They are just too many domains to register. The domain name steamcommunity has 14 characters. Users could:
Leave out one letter (+14 domains)
Miss a key and type the letter left or right from it instead (+28 domains)
Miss a key half-way and hit the key next to it as well (hsappens to mre all the timew). This can be the left one or the right one, and either the intended or the additional character can be first, so +56 domains
Switch the order of two letters, for which there are 12 possibilities in this case.
Intentional replacement of similar characters as frequently done by phishers, like in the example. Replace o with 0 or rn with m or adding a -. There are 5 places where one could do that in the above domain name, and they would need to cover all possible combinations. So 2 to the power of 5 minus 1 = 31 additional domains. And I haven't even talked about punycode yet.

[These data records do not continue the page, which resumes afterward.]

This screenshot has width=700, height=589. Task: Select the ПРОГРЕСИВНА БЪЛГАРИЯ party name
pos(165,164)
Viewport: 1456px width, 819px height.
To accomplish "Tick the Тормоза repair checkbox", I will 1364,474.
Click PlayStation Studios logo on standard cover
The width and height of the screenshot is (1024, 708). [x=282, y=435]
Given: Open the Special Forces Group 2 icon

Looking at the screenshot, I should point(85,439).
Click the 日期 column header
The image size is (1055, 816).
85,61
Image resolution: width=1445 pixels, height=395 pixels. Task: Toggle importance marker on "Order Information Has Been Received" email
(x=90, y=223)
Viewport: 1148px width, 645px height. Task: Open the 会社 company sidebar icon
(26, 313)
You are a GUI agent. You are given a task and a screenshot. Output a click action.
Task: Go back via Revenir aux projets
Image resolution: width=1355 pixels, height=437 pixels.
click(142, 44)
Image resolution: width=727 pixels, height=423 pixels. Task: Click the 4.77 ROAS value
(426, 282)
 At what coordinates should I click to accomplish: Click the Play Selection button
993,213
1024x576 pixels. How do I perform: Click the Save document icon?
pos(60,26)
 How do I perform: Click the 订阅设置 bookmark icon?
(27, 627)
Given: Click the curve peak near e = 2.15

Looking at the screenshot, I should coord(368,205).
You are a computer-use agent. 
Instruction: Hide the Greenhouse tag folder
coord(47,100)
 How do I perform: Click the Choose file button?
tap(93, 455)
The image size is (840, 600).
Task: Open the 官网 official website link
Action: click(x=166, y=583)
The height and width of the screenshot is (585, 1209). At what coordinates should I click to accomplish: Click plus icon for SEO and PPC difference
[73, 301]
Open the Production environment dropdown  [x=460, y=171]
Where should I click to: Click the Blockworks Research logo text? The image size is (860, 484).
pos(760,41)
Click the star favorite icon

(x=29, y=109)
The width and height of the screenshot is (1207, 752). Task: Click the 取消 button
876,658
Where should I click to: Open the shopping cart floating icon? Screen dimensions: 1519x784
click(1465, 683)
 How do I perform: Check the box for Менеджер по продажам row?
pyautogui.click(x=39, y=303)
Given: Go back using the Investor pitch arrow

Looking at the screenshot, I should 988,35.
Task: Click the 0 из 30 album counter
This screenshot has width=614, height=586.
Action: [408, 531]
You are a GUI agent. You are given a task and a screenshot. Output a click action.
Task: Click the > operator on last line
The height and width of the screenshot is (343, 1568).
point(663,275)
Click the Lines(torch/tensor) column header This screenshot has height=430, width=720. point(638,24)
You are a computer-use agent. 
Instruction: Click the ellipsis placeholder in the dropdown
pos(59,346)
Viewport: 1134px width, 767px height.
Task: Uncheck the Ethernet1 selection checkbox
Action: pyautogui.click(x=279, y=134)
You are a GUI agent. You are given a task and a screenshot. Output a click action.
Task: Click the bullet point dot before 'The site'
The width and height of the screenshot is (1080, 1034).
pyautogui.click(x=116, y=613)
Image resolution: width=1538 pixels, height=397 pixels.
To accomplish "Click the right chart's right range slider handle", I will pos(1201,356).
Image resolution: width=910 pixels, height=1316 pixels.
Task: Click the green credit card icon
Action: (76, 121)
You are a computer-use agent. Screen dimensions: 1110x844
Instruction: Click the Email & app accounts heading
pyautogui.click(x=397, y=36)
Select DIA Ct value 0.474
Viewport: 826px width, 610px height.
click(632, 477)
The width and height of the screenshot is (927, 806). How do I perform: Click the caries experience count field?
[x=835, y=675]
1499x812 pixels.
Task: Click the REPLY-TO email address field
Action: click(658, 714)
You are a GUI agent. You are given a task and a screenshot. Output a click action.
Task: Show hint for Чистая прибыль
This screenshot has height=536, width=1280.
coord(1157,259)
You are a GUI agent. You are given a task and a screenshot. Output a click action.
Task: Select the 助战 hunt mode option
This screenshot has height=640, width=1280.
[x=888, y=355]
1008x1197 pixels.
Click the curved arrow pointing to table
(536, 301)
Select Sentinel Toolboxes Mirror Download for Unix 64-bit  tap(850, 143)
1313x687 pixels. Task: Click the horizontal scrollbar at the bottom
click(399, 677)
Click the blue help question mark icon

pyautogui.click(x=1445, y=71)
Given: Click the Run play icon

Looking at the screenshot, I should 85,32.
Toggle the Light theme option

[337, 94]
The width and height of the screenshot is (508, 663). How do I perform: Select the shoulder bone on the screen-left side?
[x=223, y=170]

So we got not one but 142 domains to manage now.
Oh, and of course we don't just need the .com. We also need all the other top level domains. We need all the country-codes, the generic TLDs .com, .net, .org, and I heard they added a couple new TLDs in the past years. How many are there now? Can't be that many, right? https://en.wikipedia.org/wiki/List_of_Internet_top-level_domains ONE THOUSAND FIVE HUNDRED AND TWO?!? Please, IANA, you guys got to learn how to say "No".
And domains are not entirely self-managing. Making sure all those domains work, are paid for, are securely configured and have up-to-date certificates is a job which takes several person-hours each year.
And for some of these domains there might be a legitimate use-case of someone else. Perhaps I want to create a community for scientists and enthusiasts in the STEM field called stemcommunity.com? Too bad, I can't have it, because Valve wants it (actually, https://www.hugedomains.com/domain_profile.cfm?d=stemcommunity&e=com ). That means Valve would need to constantly negotiate for domains which are similar enough to theirs. Another money-sink and time-sink, and time is money.
So bottom line, it's simply not practical.
Especially considering that most users no longer type in domain names completely. They just enter the approximate name of the website into their browser address bar, and let their default search engine add the rest. So the most efficient measure against typosquatting is something any decent tech company is going to do anyway: Good search engine optimization.